Many patients come to our clinic complaining of chronic leg pain, swelling, heaviness and fatigue. Often, the cause of these symptoms is a vein disease known as chronic venous insufficiency. 

Vein disease of the legs remains a major burden on patients and health care facilities throughout the western world. Fortunately, the understanding of this disease (and the treatment available for it) has never been better. Often, the mention of vein disease makes many people think of unsightly varicose veins and spider veins. While varicose veins are often the most visible sign of vein disease, the condition is often much more than cosmetic and can, over time, lead to serious and difficult to manage complications.

There are three types of veins in the legs, classified by their anatomic location. Superficial veins are the kind that can easily be seen through the skin and are the veins that become enlarged in patients with chronic vein disease. Deep veins are deep in the muscles of the leg and drain blood directly into the large veins of the abdomen and pelvis. Communicating veins connect the superficial and deep veins. Blood returns to the heart through these veins and flow is regulated by thin sheets of tissue, called valves.

Varicose veins develop when the valves no longer function and blood flows backwards from deep veins and into the superficial veins. This increases the pressure in those veins and causes them to become enlarged. This increased pressure not only results in visually apparent varicose veins, but can also lead to pain, swelling and fatigue. In severe cases, the skin around the lower legs and ankles becomes discolored, thickened and can even develop ulcers, or chronic open wounds that become very difficult to heal. While we don’t always know what causes the valves to fail, we do know heredity, multiple pregnancies and obesity are all contributors. 

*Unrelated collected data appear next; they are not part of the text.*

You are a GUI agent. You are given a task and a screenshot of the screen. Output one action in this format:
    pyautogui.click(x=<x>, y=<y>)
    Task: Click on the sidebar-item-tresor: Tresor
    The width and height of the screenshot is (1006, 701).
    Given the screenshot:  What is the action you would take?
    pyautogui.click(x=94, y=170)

It is estimated that varicose veins exist in 15-20% of the adult population in the United States. Six percent of those people have vein disease that has progressed to the point of open wounds.  The yearly cost to our health systems of managing vein-related ulcers is estimated to exceed $1 billion. Because of the debilitating symptoms of early disease and the potential complications of late disease, we strongly recommend that people with symptomatic vein disease of the leg be evaluated and treated.

If you feel as though you may have symptoms of vein disease, the first step is to see your practitioner or a surgeon who performs vein procedures. He or she will likely evaluate your veins with an ultrasound, which shows the size of the veins and whether or not the valves are working. Treatment for venous disease typically starts with form fitting, individualized compression stockings for the legs. This, along with meticulous attention to elevating the legs when not standing, is enough to alleviate symptoms in some patients. 

If these simple measures fail, however, surgical intervention is often pursued. Open vein stripping is a technique in which a catheter is fed down the largest of the superficial veins (the greater saphenous vein) and then removed in order to physically pull the vein from the leg. This technique is still used today but has largely been replaced by endovenous ablation, in which a catheter with a heating element is introduced into the vein in order to destroy it from the inside – ultimately turning the vein into a cord of scar tissue. Success rates with this technology and resolution of symptoms are exceptionally high.

Not all leg swelling and pain are caused by vein disease, but a simple ultrasound may tell you if you’re a candidate for vein treatment. If you have these symptoms, consider seeing your provider for evaluation.